Set this configuration option in the websocket-rails initialiser to enable websocket synchronisation:
# Change to true to enable channel synchronization between
# multiple server instances.
# * Requires Redis.
config.synchronize = true
The websocket event will be published to the consultant_ranking
channel. The clients will subscribe to this channel. The event is published by calling trigger
with the change
event and a payload. The client handler will bind to this event type. The code to trigger the websocket event looks like this:
class EventHandler
...
def push_to_clients
WebsocketRails[:consultant_ranking].trigger :change, {
consultant: consultant_ranking.consultant,
team: consultant_ranking.team,
units_sold: consultant_ranking.units_sold,
sales_revenue: consultant_ranking.sales_revenue,
ranking: consultant_ranking.ranking,
}
end
end
On the client side, we create a websocket pointing back to the websocket URL on our server. We then subscribe to the consultant_ranking
channel and define a handler function for change
events. The event handler will be called for every change event triggered on the server. The event handler will apply the change in ranking to the leaderboard with a flash.

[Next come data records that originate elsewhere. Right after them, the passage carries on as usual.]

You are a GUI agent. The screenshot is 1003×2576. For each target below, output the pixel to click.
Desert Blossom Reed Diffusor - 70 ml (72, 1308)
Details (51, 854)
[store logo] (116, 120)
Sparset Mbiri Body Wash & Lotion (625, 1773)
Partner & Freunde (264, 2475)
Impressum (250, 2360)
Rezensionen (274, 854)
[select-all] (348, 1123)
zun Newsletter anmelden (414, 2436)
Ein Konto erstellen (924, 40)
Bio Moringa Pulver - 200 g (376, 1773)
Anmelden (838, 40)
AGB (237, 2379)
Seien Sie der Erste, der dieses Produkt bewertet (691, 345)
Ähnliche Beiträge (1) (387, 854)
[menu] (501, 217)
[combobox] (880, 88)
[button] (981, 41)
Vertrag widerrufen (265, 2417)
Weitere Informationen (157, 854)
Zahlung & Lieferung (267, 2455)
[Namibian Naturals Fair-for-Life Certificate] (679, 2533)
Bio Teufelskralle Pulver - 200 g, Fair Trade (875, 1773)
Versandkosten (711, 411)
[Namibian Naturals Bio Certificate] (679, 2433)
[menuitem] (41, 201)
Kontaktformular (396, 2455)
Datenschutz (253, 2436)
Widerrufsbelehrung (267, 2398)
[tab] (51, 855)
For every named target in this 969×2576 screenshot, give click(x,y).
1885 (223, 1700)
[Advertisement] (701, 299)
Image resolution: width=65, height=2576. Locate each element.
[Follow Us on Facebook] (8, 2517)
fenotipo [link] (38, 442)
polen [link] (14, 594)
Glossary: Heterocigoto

The code looks like this:
// Create the socket
// The socket URL looks something like this: http://localhost:3000/websocket
var dispatcher = new WebSocketRails(window.location.host+'/websocket');
// Subscribe to the websocket channel on which we publish the events
var channel = dispatcher.subscribe('consultant_ranking');
// Declare the event handler
// Bind to the 'change' channel event
channel.bind('change', function(consultant_ranking) {
// This is what gets called when an event is received
update_consultant_ranking(consultant_ranking);
};
Performance
Due to the distributed nature of the design, there are no bottlenecks between the back office application and the leaderboard. As soon as a sales event is published, the leaderboard subscriber consumes the event and pushes it up to the clients. In fact, the sale often registers on the leaderboard before the back office system can load the post-sale page!
Outcome
The leaderboard was an instant success: Sales consultants began vying for the top ranking on the leaderboard, team managers were able to get immediate feedback on the performance of their team members, and senior management gained improved insight on who the top performers in the contact centre were. The leaderboard proved that an event-based approach to analytics would allow us to be more agile with our data. Additional applications were soon built using the same approach. For example, we created a daily sales dashboard showing stats on the day’s sales, split by the online and offline channels as well as a business KPI monitoring and alerting system.